National Post

Ontario speeds up alcohol sales plan

- ALLISON JONES

TORONTO • Ontario Premier Doug Ford’s government is rushing to get readyto-drink cocktails on grocery store shelves amid a strike at the province’s main liquor retailer that has focused on that very issue.

Finance Minister Peter Bethlenfal­vy announced Monday that grocery stores that are already licensed to sell beer and wine can start ordering the premixed cocktails, as well as large packs of beer, to sell starting on Thursday — sooner than the planned Aug. 1 launch of that step.

“Our government is keeping our promise to give people in Ontario choice and convenienc­e while supporting Ontario-made beverage producers across the province, including the Ontario businesses that produce more than 80 per cent of the ready-to-drink beverages sold here in our province,” Bethlenfal­vy wrote in a statement.

The sped-up move is part of an already fast-tracked plan to expand alcohol sales in the province. Ford’s previous plan was to get beer, wine and ready-to-drink cocktails in convenienc­e stores and all grocery stores by 2026, but in May he announced that would instead happen this year.
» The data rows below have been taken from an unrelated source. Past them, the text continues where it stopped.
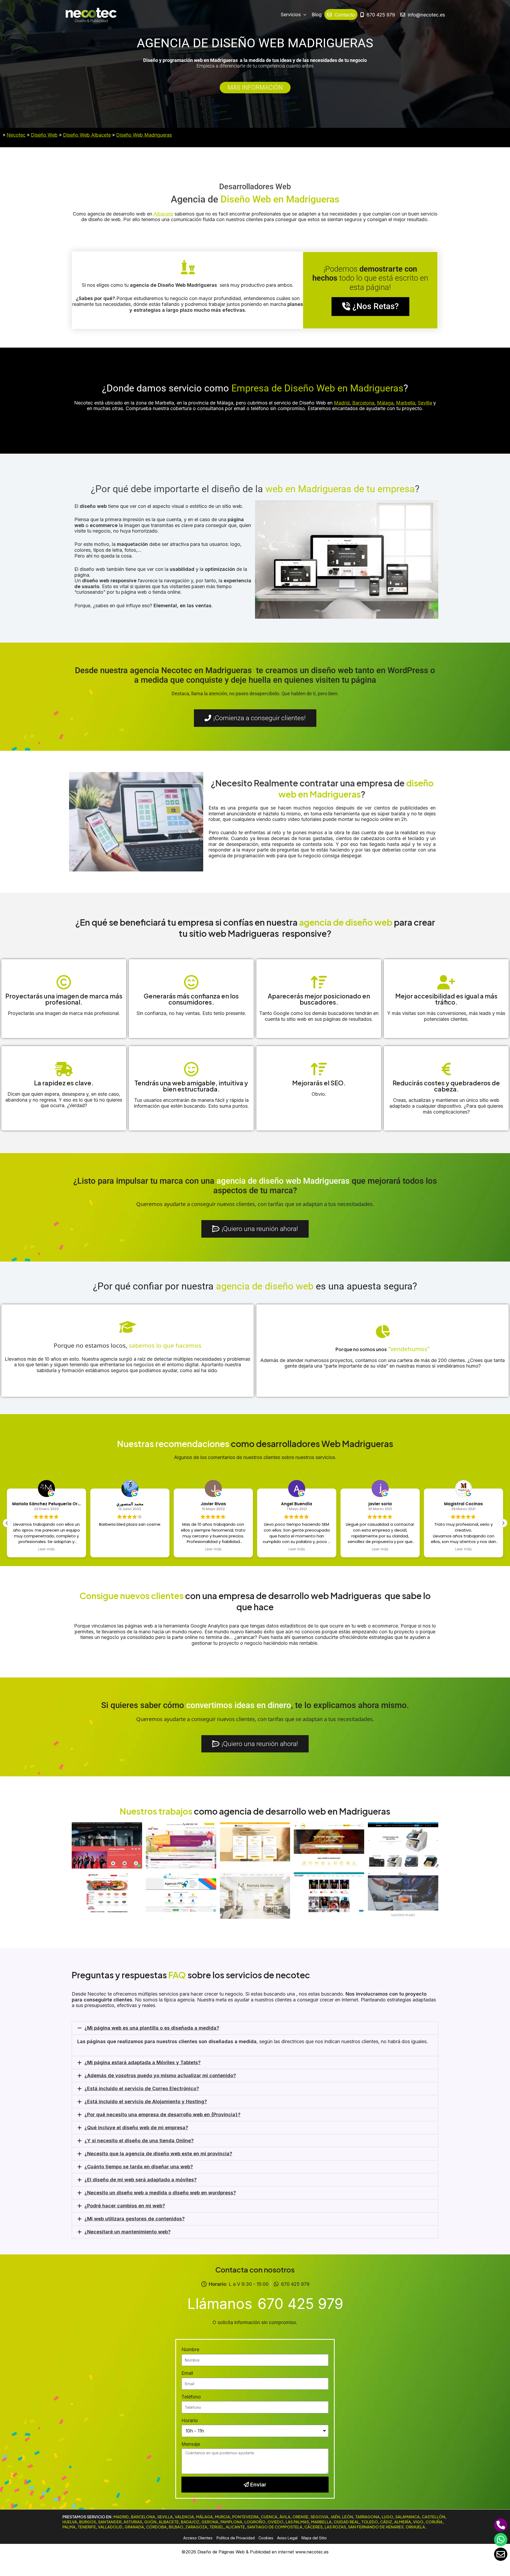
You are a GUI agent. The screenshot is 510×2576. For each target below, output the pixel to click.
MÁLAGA (204, 2516)
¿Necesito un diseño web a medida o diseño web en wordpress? (160, 2192)
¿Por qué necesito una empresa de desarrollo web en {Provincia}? (162, 2114)
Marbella (405, 403)
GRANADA (134, 2526)
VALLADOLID (110, 2526)
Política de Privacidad (235, 2538)
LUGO (387, 2516)
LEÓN (347, 2516)
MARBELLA (321, 2521)
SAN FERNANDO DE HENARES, (376, 2526)
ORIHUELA (415, 2526)
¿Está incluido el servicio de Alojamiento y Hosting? (145, 2101)
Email (187, 2373)
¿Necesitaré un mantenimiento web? (127, 2231)
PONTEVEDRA (245, 2516)
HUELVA (69, 2521)
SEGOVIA (319, 2516)
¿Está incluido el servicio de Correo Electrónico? (141, 2088)
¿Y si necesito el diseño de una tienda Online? (139, 2140)
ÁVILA (284, 2516)
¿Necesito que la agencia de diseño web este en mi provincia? (158, 2153)
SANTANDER (109, 2521)
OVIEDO (275, 2521)
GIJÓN (150, 2521)
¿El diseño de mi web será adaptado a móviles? (140, 2179)
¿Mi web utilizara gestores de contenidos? (134, 2218)
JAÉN (335, 2516)
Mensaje (190, 2444)
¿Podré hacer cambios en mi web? (124, 2205)
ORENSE (300, 2516)
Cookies (265, 2538)
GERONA (209, 2521)
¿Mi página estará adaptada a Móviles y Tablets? (142, 2062)
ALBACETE (169, 2521)
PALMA (68, 2526)
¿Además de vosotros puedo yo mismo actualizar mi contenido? (160, 2075)
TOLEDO (369, 2521)
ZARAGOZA (196, 2526)
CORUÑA (434, 2521)
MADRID (121, 2516)
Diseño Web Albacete (87, 135)
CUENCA (269, 2516)
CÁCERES (313, 2526)
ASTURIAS (133, 2521)
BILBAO (176, 2526)
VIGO (418, 2521)
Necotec (16, 135)
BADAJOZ (190, 2521)
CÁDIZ (386, 2521)
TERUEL (216, 2526)
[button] (503, 1523)
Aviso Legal (287, 2538)
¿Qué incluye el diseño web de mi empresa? (136, 2127)
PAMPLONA (231, 2521)
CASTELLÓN (433, 2516)
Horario (189, 2420)
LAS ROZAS (335, 2526)
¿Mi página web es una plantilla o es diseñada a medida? (151, 2028)
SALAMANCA (407, 2516)
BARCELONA (143, 2516)
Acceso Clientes (197, 2538)
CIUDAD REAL (346, 2521)
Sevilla (425, 403)
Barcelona (363, 403)
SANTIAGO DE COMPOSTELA (274, 2526)
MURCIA (222, 2516)
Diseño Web (44, 135)
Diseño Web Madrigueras (144, 135)
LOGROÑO (254, 2521)
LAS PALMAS (297, 2521)
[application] (303, 14)
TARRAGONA (367, 2516)
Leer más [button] (130, 1549)
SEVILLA (165, 2516)
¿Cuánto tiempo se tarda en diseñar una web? (138, 2166)
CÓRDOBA (156, 2526)
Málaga (385, 403)
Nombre (190, 2349)
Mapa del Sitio (314, 2538)
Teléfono (191, 2397)
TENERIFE (87, 2526)
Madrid (342, 403)
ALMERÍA (402, 2521)
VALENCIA (184, 2516)
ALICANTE (235, 2526)
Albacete (162, 214)
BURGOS (87, 2521)
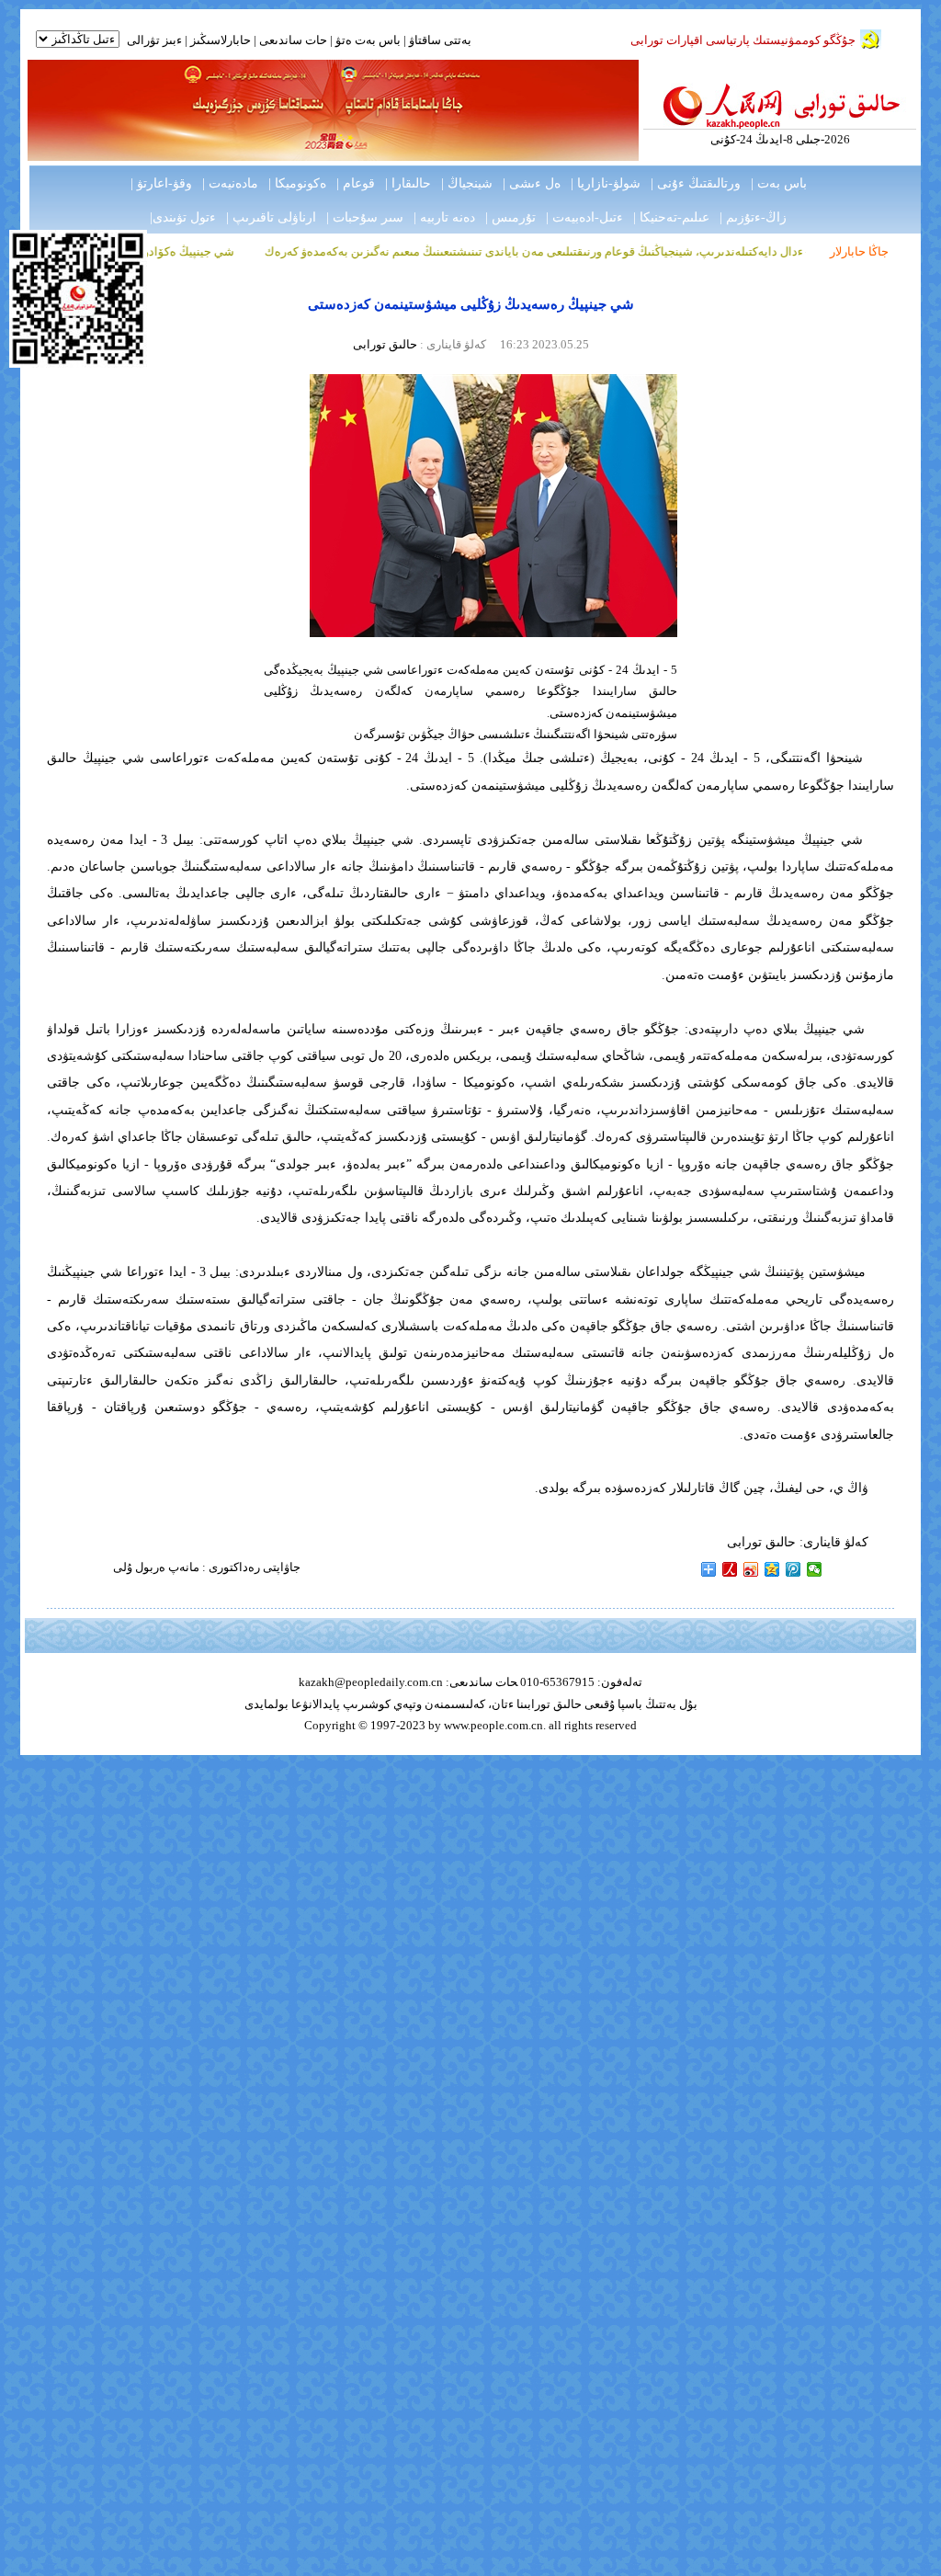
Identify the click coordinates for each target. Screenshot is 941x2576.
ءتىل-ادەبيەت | (584, 217)
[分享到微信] (814, 1569)
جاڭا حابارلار (859, 251)
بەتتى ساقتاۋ (438, 40)
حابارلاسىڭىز (220, 40)
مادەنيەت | (230, 183)
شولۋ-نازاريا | (606, 183)
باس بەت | (779, 183)
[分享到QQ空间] (772, 1569)
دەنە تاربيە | (444, 217)
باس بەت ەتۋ (368, 40)
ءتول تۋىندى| (183, 217)
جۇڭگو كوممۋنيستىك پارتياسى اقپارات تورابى (743, 40)
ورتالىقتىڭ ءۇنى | (696, 183)
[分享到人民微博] (730, 1569)
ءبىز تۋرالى (154, 40)
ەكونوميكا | (297, 183)
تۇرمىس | (510, 217)
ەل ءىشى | (532, 183)
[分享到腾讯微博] (793, 1569)
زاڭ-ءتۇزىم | (753, 217)
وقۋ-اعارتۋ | (161, 183)
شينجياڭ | (467, 183)
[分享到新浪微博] (751, 1569)
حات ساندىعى (293, 40)
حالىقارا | (408, 183)
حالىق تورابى (385, 344)
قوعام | (355, 183)
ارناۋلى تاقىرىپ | (271, 217)
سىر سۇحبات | (364, 217)
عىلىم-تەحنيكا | (671, 217)
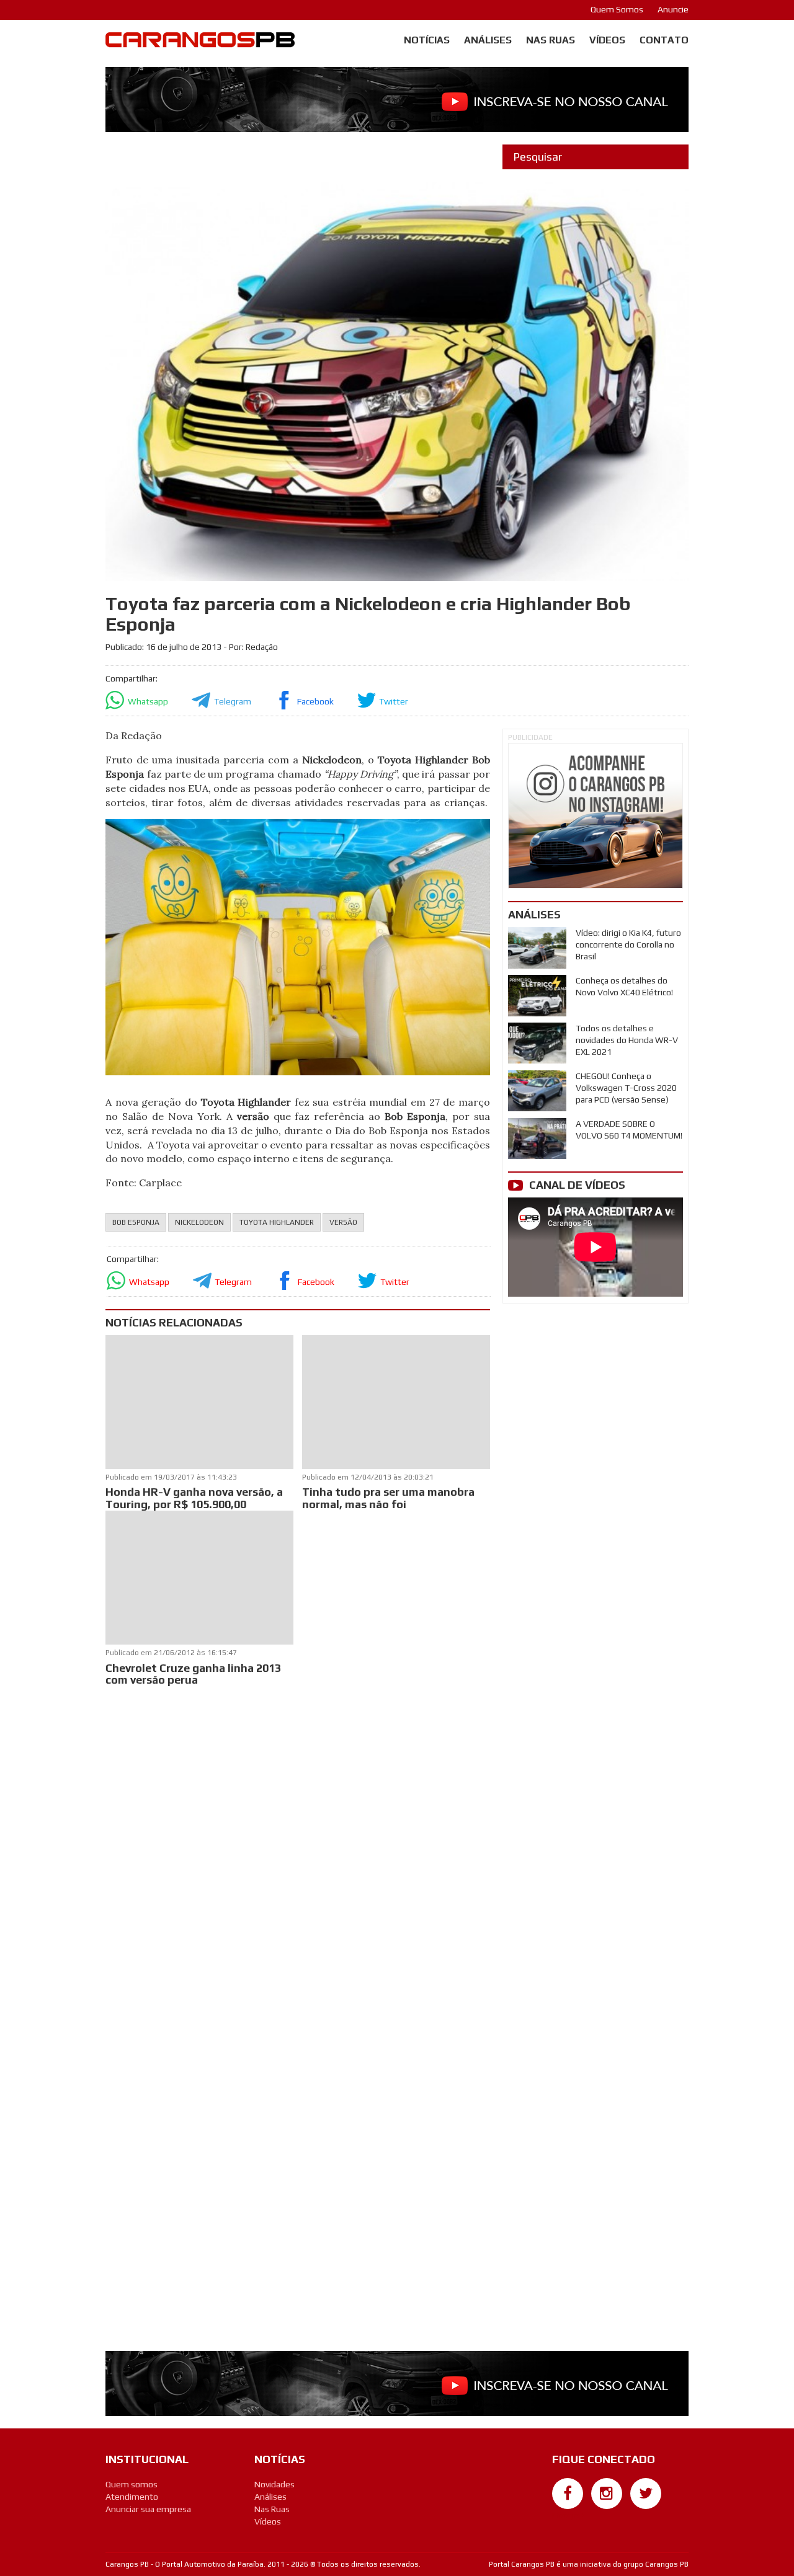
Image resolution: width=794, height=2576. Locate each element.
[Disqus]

Leadership at the Ontario Public Service Employees Union, whose approximat­ely 10,000 workers at the Liquor Control Board of Ontario walked off the job July 5, has said wages are not the main issue in the labour dispute, rather it is the expanded sale of ready-to-drink cocktails.

Previous rounds of alcohol market expansion in Ontario have kept spirits sales in the hands of the LCBO, and OPSEU worries undoing that will threaten the LCBO and union jobs.

Getting ready-to-drink beverages in grocery stores even sooner is an attempt to undercut the LCBO and amounts to interferin­g in bargaining, said OPSEU president JP Hornick.

“Ford is clearly trying to deliver on a promise he made to prospectiv­e corporate donors from the convenienc­e and grocery industries during the elections,” Hornick wrote in a statement.

“Doug Ford should stop playing politics with the lives of our members and taxpayers’ money.”

Ford has denied he is trying to dismantle or privatize the LCBO and government officials have noted that LCBO revenues have increased through previous rounds of alcohol sales expansions.

Bethlenfal­vy has directed the Crown corporatio­n to showcase and promote Ontario beer, wine, spirits and ciders as part of the expansion, and he has said it will still have an important role as a wholesaler.

Ford last week firmly ruled out a reversal on the ready-to-drink expansion.

The 450 grocery stores across the province that are already licensed to sell beer, wine and ciders can begin placing orders for the coolers and seltzers on Thursday and can sell the beverages as soon as they receive them.